この場で依頼を断るのは簡単だ。しかしこれまでの行動から推測できるルティアの性格から考えて、彼女の旅立ち自体を思いとどまらせるのはおそらく不可能だ。
その前提で考えると、今後も大将軍派やら深淵党やらの追っ手が迫ってくることを考慮に入れたとしても、実は自分が連れて行くのが「比較的」最も安全である、という結論はどうやっても覆せそうにない。それどころか、本来の護衛対象であるレイチェルの身の安全という点から考えても、仮にも霊剣士であるルティアが仲間になれば、道中の安全度が飛躍的に増すのは間違いない――そもそもからして、二人旅より三人旅の方が安全なのは当たり前である。

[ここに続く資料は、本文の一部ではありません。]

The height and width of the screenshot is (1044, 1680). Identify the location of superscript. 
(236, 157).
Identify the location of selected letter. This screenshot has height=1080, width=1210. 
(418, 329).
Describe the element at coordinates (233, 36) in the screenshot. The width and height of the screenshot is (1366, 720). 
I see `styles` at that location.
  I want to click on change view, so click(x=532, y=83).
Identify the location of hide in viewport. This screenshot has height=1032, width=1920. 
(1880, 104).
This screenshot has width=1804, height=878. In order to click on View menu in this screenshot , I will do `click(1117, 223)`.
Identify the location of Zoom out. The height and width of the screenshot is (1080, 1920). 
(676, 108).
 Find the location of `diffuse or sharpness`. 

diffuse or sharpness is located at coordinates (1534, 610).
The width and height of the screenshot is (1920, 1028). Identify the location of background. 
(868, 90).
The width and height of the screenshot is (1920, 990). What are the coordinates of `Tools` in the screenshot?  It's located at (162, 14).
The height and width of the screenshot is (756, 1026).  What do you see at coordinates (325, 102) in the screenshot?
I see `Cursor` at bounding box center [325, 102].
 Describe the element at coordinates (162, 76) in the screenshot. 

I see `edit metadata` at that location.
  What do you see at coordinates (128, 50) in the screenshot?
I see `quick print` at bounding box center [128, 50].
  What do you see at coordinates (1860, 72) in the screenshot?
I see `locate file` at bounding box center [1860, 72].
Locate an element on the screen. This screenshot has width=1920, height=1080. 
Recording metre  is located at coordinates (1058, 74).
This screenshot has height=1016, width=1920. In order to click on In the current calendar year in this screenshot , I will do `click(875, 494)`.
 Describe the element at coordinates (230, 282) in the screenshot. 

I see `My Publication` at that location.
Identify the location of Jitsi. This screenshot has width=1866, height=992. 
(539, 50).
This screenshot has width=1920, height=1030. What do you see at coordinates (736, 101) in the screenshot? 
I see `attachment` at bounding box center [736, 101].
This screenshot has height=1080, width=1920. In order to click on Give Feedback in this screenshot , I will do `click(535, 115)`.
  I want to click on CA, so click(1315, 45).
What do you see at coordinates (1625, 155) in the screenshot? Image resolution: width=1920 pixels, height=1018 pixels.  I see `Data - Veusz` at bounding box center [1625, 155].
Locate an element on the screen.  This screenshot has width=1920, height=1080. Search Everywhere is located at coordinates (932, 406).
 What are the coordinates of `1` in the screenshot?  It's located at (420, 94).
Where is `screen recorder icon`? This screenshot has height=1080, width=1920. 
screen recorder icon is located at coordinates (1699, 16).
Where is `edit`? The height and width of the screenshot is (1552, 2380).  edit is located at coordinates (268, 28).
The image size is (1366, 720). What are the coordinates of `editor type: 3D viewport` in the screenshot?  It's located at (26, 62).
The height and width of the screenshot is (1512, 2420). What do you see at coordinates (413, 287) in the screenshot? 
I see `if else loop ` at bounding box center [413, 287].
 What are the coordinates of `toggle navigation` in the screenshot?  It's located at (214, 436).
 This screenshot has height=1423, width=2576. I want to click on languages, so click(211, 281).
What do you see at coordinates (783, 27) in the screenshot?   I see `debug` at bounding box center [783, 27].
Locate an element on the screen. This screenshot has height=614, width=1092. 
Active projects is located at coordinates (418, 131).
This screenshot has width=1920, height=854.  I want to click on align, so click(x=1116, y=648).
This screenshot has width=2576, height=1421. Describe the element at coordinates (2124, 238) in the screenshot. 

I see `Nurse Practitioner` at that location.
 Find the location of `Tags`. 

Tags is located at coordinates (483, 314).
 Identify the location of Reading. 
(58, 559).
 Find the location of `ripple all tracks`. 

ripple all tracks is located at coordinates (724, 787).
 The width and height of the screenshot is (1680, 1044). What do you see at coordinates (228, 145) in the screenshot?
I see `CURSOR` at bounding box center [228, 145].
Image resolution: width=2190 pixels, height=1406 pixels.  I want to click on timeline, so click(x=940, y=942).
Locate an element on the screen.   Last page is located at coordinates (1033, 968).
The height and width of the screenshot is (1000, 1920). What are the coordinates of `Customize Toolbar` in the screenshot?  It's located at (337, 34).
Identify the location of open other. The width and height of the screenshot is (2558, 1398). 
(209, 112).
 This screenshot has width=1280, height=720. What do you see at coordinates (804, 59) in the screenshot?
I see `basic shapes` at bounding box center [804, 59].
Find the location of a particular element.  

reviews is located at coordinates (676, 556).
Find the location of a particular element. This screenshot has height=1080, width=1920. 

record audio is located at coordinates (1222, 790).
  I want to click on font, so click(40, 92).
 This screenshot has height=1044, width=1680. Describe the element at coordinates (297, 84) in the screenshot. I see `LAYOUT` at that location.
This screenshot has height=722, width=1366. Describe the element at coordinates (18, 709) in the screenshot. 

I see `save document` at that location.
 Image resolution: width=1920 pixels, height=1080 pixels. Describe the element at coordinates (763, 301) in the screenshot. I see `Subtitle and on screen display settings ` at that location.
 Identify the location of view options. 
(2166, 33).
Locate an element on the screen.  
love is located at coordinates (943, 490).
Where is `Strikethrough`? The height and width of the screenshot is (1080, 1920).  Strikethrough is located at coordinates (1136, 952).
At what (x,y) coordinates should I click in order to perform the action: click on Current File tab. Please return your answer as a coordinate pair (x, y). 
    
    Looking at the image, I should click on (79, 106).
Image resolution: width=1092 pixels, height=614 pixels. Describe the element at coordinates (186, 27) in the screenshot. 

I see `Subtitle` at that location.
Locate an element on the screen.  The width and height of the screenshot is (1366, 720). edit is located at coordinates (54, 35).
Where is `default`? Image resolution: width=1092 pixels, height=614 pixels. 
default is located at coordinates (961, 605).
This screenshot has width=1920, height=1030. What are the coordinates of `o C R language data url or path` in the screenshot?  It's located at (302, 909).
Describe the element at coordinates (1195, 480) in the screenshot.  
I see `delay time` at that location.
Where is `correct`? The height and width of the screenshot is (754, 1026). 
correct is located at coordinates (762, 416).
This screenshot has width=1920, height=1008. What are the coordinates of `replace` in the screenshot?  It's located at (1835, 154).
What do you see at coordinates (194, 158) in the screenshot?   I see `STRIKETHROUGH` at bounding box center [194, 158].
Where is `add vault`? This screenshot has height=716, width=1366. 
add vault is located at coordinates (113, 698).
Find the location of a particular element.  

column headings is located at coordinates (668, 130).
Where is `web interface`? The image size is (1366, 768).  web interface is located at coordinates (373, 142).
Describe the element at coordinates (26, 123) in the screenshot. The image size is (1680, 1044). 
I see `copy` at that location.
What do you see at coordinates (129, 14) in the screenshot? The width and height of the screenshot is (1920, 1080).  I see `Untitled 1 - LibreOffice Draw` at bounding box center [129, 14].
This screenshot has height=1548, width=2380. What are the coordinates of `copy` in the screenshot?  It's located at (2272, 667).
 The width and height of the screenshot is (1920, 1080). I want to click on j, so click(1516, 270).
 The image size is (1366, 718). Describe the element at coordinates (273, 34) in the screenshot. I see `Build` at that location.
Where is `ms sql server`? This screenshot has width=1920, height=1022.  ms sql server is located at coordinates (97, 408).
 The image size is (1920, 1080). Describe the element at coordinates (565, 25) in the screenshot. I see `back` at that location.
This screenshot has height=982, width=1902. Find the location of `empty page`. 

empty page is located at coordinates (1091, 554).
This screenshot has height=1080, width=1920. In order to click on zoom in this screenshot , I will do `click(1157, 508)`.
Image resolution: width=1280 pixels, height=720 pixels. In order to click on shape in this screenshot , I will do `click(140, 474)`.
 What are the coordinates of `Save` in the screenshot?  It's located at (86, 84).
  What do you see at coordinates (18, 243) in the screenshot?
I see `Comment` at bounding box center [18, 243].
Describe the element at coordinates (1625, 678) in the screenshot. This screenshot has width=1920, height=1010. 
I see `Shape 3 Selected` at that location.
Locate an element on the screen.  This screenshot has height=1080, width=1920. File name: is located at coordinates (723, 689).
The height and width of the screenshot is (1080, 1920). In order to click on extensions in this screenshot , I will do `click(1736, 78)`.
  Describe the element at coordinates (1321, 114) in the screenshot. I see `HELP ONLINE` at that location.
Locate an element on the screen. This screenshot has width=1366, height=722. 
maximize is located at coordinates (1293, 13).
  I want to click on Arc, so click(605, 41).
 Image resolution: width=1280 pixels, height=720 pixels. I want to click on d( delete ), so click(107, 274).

「――わかった。とりあえず報酬や細かい条件について詰めて――」
「アレスさん、ありがとうございますっ!」
「あら、お受けになるんですの? し、仕方ありませんわね、そういうことならこのわたくしが面倒を見て差し上げますわ」
「いやいやまだ受けると決まったわけではないぞ。あくまでこれから条件を詰めてだな――というかレイチェルも嬉しいのはわかったから泣くな!」
今まで以上に疲れる旅になることを予期――というより確信しながら、アレスは大きくため息をつき――
そして条件を記すための紙をテーブルの上に広げ、最初の一文字を書き記した。
-完-
本編はこれにて完結となります。
ここまでお読みいただき誠にありがとうございました。